Abstract
Purpose
The authors performed this study to investigate the risk factors for predicting stent failure and to evaluate its impact on prognosis.
Materials and Methods
Between January 2002 and March 2017, we retrospectively reviewed 117 consecutive patients who underwent retrograde ureteral stenting and exchanging at least once every 3 months for malignant ureteral obstruction. The patients were classified according to their pre-stenting chronic kidney disease (CKD) stage. The factors affecting stent failure were analyzed using a logistic regression model. Overall survival (OS) was estimated, and the prognostic significance of each variable was estimated using Cox proportional-hazards regression modeling.
Results
Before stenting, 91 patients were CKD stages 1–3 and 26 patients were CKD stages 4–5. These two groups differed significantly only in pre-stenting estimated glomerular filtration rate (eGFR), bilateral obstruction, and pre-stenting pyuria. Among the 117 patients, stent failure occurred in 30 patients (25.6%), and there were no differences between the groups. Pre-stenting pyuria and post-stenting complications were significant predictors of stent failure. There were 79 deaths in total, including 56 in the CKD stages 1–3 group and 23 in the CKD stages 4–5 group. In the multivariate analysis predicting patient OS, pre-stenting eGFR and post-stenting disease progression were significant factors.
Conclusions
Internal ureteral stenting was effective for maintaining renal function in malignant ureteral obstruction. However, it did not restore renal function, which is related to the prognosis of the patients. Therefore, to improve patients' renal function and prognosis, patients who require stenting must be quickly recognized and treated.

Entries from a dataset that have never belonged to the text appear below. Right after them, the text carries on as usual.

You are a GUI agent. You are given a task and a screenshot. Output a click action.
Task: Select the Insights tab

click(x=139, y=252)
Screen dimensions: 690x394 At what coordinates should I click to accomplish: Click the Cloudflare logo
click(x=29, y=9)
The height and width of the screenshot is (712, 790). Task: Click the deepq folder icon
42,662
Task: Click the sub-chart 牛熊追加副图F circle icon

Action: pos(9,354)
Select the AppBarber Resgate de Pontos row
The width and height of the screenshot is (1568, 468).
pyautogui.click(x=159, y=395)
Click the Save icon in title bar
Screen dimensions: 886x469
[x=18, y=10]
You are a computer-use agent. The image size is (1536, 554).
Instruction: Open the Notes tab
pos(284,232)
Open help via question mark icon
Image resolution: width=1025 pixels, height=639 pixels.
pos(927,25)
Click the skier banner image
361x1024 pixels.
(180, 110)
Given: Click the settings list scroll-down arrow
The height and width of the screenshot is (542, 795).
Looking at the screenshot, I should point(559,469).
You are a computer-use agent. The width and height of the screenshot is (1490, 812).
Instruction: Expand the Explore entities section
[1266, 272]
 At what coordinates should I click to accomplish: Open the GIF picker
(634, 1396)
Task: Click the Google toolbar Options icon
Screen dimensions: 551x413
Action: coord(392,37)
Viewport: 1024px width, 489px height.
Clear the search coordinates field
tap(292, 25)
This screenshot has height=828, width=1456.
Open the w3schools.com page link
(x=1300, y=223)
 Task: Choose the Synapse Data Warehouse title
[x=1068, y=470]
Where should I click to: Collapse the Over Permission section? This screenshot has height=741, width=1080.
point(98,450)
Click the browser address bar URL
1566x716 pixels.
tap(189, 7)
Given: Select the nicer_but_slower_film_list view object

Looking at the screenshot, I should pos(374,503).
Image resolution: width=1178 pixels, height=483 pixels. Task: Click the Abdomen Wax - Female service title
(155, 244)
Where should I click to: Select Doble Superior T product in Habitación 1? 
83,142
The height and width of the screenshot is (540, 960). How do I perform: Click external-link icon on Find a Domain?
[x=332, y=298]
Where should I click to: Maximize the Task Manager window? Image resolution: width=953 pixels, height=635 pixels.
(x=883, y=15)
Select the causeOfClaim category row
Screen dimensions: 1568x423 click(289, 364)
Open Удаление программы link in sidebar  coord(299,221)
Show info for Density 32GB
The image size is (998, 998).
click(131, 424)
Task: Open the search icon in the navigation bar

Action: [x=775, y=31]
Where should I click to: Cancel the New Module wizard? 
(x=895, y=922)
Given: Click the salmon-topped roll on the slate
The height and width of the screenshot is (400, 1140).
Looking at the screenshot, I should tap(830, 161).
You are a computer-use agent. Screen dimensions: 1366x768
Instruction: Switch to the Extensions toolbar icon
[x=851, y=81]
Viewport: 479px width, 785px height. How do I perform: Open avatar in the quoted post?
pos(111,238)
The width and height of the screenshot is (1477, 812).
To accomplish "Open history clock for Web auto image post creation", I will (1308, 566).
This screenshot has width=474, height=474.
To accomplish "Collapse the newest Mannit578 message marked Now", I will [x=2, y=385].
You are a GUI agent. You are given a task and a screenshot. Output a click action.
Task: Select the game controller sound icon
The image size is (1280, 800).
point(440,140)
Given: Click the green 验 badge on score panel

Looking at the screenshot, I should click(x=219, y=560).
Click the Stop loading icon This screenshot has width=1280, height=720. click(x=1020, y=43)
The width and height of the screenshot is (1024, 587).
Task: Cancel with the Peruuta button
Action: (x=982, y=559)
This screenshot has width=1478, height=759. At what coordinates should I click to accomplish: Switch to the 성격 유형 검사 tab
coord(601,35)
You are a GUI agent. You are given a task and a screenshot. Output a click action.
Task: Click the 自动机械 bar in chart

Keywords: Kidney, Prognosis, Stent, Ureteral obstruction
INTRODUCTION
Extrinsic malignant ureteral obstruction can damage ureteral patency and cause to renal dysfunction [1,2]. Malignant ureteral strictures occurs secondary to extrinsic compression caused by primary tumor, direct tumor invasion and metastatic disease [2,3]. Another possible cause is retroperitoneal lymphadenopathy due to advanced malignancy [2,4]. Malignant ureteral obstruction usually occurs slowly and is often ambiguous. However, if untreated, progressive obstruction can cause electrolyte imbalance, uremia, and urinary tract infections (UTIs) [5]. Therefore, upon the detection of malignant ureteral obstruction, immediate decompression of the ureter is required to restore renal function [2,6]. Ideally, surgical reconstruction is the most appropriate treatment for correcting these occlusions. However, most of these patients are often poor surgical candidates and are accompanied by a various risk of morbidity; therefore, it is not easy to determine whether to perform the operation. Furthermore, it is difficult to manage urological diseases because clinical problems and ethical dilemmas related to quality of life, disease prognosis, and rapid symptom relief should be solved with minimal complications [7].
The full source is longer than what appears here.